A great movie – “Tuck Forever” A love movie, all about never ending love. Ohhhh. Makes me sad thinking about it!
It’s a DISNEY MOVIE!
So anyway. I just heard from Fi. I was meant to help her out with this justice church thing and I thought it was in 2 weeks. Turns out it was this weekend! She said not to worry someone else did it but I think I’ve been to self-focused. Thinking about how I’m going to spend m one day off and organising things to do with friends. The whole Girly Man thing with him leaving and developing deeper relationships with people. I’ve put things at church on hold a bit and unfortunately the people.
I’m not a prude.… but lately… I’ve felt – prudish. In a sense that …. No that’s the wrong word for it. I feel like I’m …. I was going to say being someone I’m not but it’s not that.
I feel like I need to do something for someone…. I miss “The Streeties” I miss those relationships. I just can’t do late nights.
Another thing.
I went for a walk the other day, the sun was shining Damon was running about, I wore this top that is years old but very comfortable and I like it.

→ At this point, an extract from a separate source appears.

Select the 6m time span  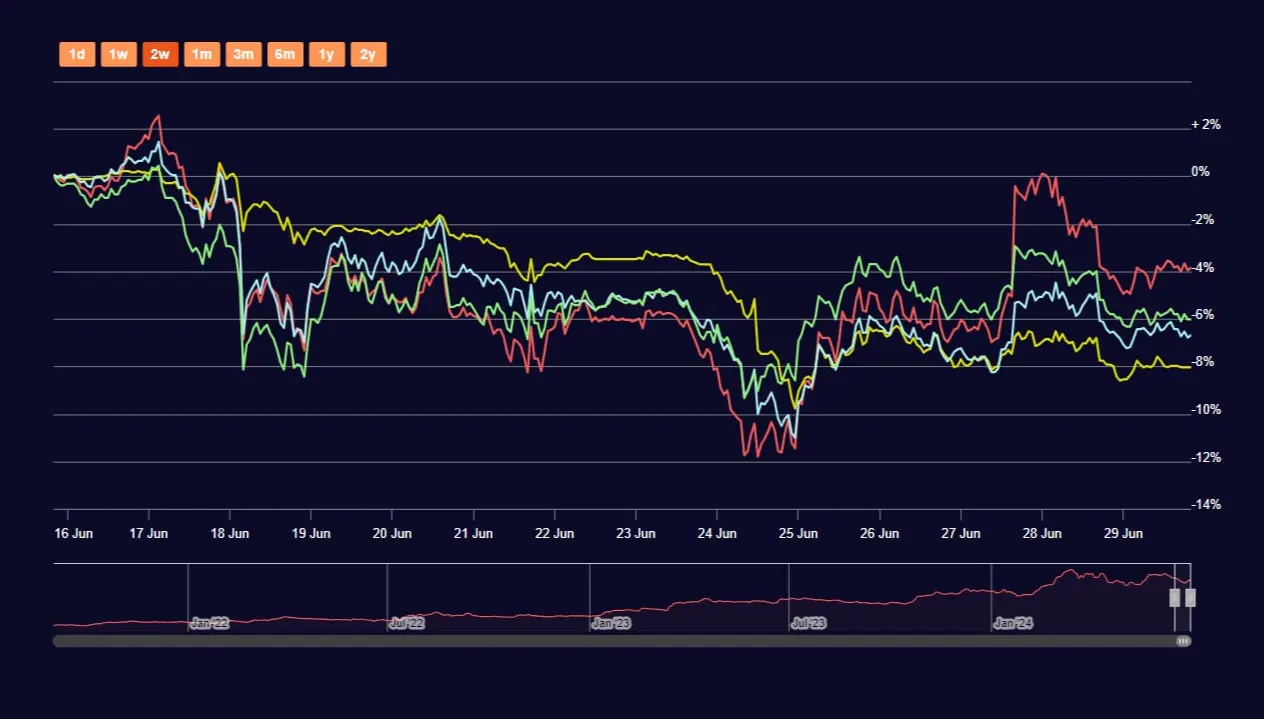pyautogui.click(x=284, y=54)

Now I haven’t got a bust. The comment was made that Tazz would have bigger man boobs then me – maybe. I can live with that but you see this top was a low cut top not so low that it left nothing to the imagination but it was open to see any cleaveage line that doesn’t really exist.

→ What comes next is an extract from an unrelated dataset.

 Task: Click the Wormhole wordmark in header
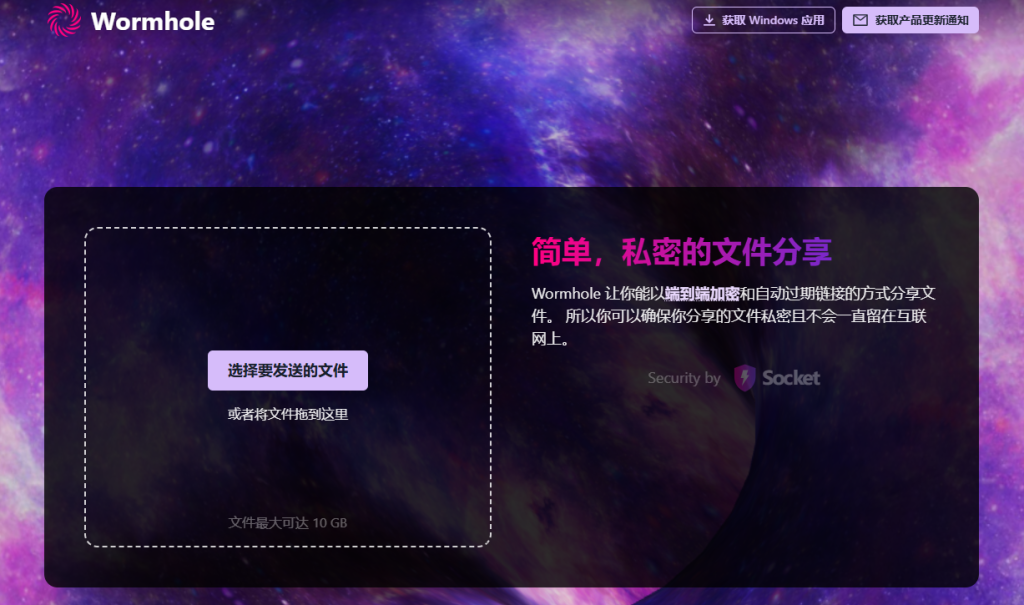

So I’m walking along and I see two people from my church – a married couple and all of a sudden I became very aware of what I was wearing. To add to it I had a great bra on that boosted what it could.
Now see – this is my dilemma. I’ve never had a problem with wearing this sort of clothing but at that moment I wish I had a singlet top on – like the one she was wearing.
Conservative. Yet, I’m not all that …. Well I am sorta conservative but… different.
My conservative may not be “church” conservative. I don’t think I’m making much sense.
So in the end I just feel like I should … I don’t know. I’m not going to stop being me.
I think I’ve got a good balance. I think if I was to have tits I’d be …. Better off with what I’ve got. I’ve always said that. I think if I had them when I was young I’d be into more trouble then what I already got into!
It was all nice trouble tho.
I think it’s good to get this off my shoulders. Things make sense when writing them down.
I feel like I’m a church impostor. I sit and sing and praise and I talk to God at home but … I think I have more Christian influence around me.
1 Comments:
The trouble with being a good christian is you start thinking about values and things that a good christian should then you live life. Unfortunately living life like a good christian sometimes conflicts with your likes, example your choice in clothing. Am I making sense? I hope you understand what I mean Kaz?